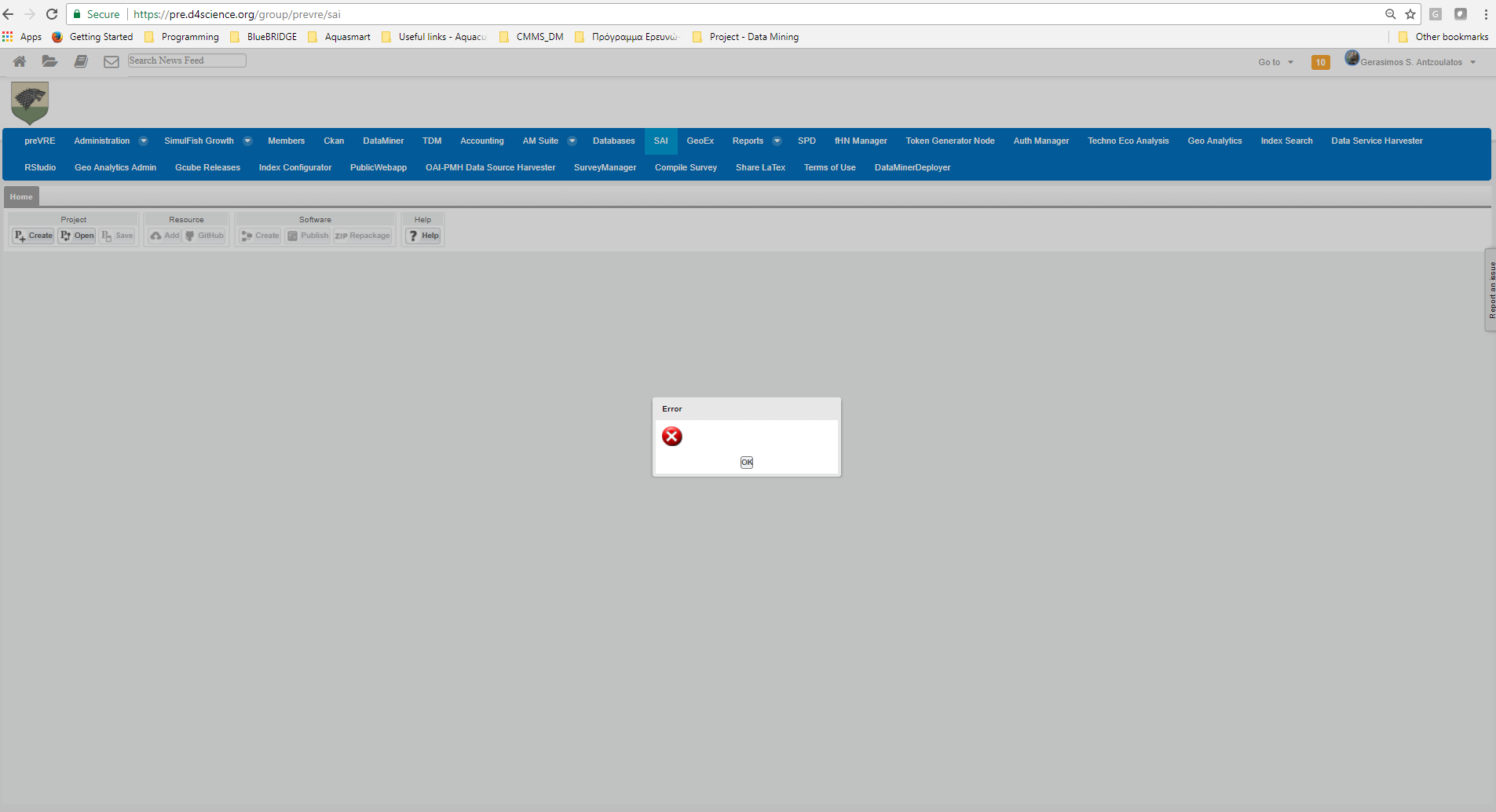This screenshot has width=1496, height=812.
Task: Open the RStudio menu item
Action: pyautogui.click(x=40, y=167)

_ _ _

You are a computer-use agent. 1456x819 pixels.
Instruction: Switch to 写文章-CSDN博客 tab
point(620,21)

_ _ _

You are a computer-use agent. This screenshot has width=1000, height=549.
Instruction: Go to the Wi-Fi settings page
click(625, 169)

_ _ _

> WHAT THE TASK ASKS
Render the lines from the one with "You are a computer-use agent. 1456x819" to the one with "point(620,21)", both included, as a numbered list, omitting any blank lines.

> RESPONSE FOR THIS EXERCISE
1. You are a computer-use agent. 1456x819 pixels.
2. Instruction: Switch to 写文章-CSDN博客 tab
3. point(620,21)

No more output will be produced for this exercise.